--- Start Document excerpt ---

We asked participants to indicate the profession of the source. Response options included the three source affiliations used in the experiment (lobbyist, scientist and HIS) and one distractor item (school principal). Such source memory tests are often used in research on source effects [39].

Further measures.

We also asked participants to justify their response to the contingency table task in an open text box. Further, we measured propensity to trust with 6 items and attitude towards a chocolate milk ban with 2 items, responses to which were recorded on a 5-point scale. None of these further measures were analyzed here, as they would have surpassed the scope of the study.

Procedure

Participants completed the survey online. The recruiting call included instructions to complete the survey in a quiet environment and on a PC, laptop or tablet. After filling out the informed consent form, the stimulus introduction and screenshots, including the contingency table task, were presented to the participants. This was presented on the same page so participants could refer back to the contingency table when thinking about their answer. Then, participants rated source trustworthiness, topic attitude and filled out a memory check. After that, participants completed the numeracy and propensity to trust questionnaires and, lastly, demographics. We chose to present the numeracy and propensity to trust scales after the intervention even though they were covariates. This was for two reasons: we wanted to avoid tiring out participants from the start, especially since the numeracy items were found to be cognitively challenging in pre-tests, and secondly, because both scales could activate unwanted cognitive schemas; the numeracy scale could have made participants focus on the mathematical side of the contingency table task by default and the propensity to trust scale could have made participants privy to the notion that the experiment was about trust, thus inducing unwanted experimenter demand.

--- End Document excerpt ---
--- Start Source excerpt ---

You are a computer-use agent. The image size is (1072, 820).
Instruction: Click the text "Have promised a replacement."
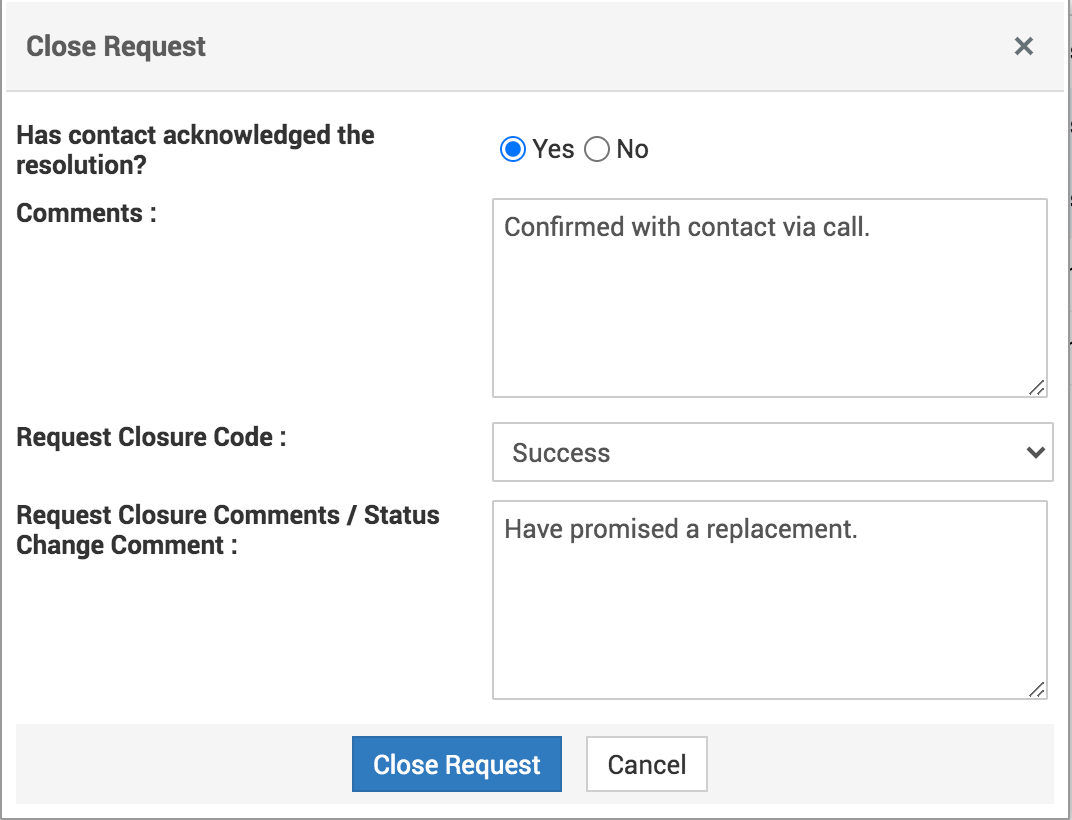680,529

--- End Source excerpt ---

In the study methods excerpt, what were all the response options participants could choose from when asked to indicate the profession of the source? The data shown here was drawn from a different source than the text.

> [Problem solution]:
- lobbyist
- scientist
- HIS
- school principal